Since the mainstream success of Santana’s Supernatural, Ray Charles’ Genius Loves Company, and B.B. King’s upcoming Deuces Wild, record companies have been generous with their big star collaboration albums. Despite their popularity, the artistic integrity of these collaboration albums are often suspect because of the supreme marketing and profit potential that having multiple world famous artists on the same album offer record companies. That’s not to say, all business talk aside, that the music is invariably compromised. But, can all collaboration albums achieve the same level of craftsmanship that the before-mentioned albums have?

“The possibilities are endless,” writes Herbie Hancock in his latest liner notes to Possibilites.
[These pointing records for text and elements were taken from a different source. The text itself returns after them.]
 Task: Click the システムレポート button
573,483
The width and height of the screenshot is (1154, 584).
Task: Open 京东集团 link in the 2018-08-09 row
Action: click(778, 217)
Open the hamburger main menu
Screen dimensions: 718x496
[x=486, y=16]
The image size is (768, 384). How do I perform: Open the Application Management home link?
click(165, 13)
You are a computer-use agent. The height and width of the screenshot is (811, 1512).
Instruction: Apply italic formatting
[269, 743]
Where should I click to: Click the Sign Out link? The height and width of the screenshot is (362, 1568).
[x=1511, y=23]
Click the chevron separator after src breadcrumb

The album features ten inspired Hancock collaborations including: John Mayer, Santana and Angelique Kidjo, Christina Aguilera, Paul Simon, Annie Lennox, Sting, Jonny Lang and Joss Stone, Damien Rice and Lisa Hannigan, Raul Midon, and Trey Anastasio.

“Stitched Up” features John Mayer bridging the stylistic gap between he and Hancock with a funky solid vocal good enough to keep the whole room dancing. Paul Simon proves his veteran and senior status on the album by delivering a jazz ballad vocal of maturity, full of passion, and pure like a fine wine. Christina Aguilera shows that music of the teenie bopper persuasion is not her only kind; she delivers a soulful rendition of “A Song For You” leaving any previously pop-cynical listener with a kind of redeeming curiousity about the merits of youthful tastes in tunes.

Raul Midon, a blind virtuoso guitar player and vocalist, covers Stevie Wonder’s “I Just Called to Say I Love You” with a surprise harmonica solo from Stevie Wonder himself and a standard, minimally audible background piano by Hancock. Midon sings strongly, his voice full of the soulful Stevie Wonder treble, leaving the listener intrigued, but ultimately dissappointed that Stevie Wonder wasn’t the singer delivering those high register notes diving quickly to the low. This is a clear case of too many star musicians and too many choices. Think about the possibilities? Or think about why Stevie Wonder would play harmonica and not sing?

Despite the occasionally over-thought song possibilites, Herbie Hancock’s wise choices in artists and skilled choices in song and style match-ups prove that not all collaborations are artistically empty.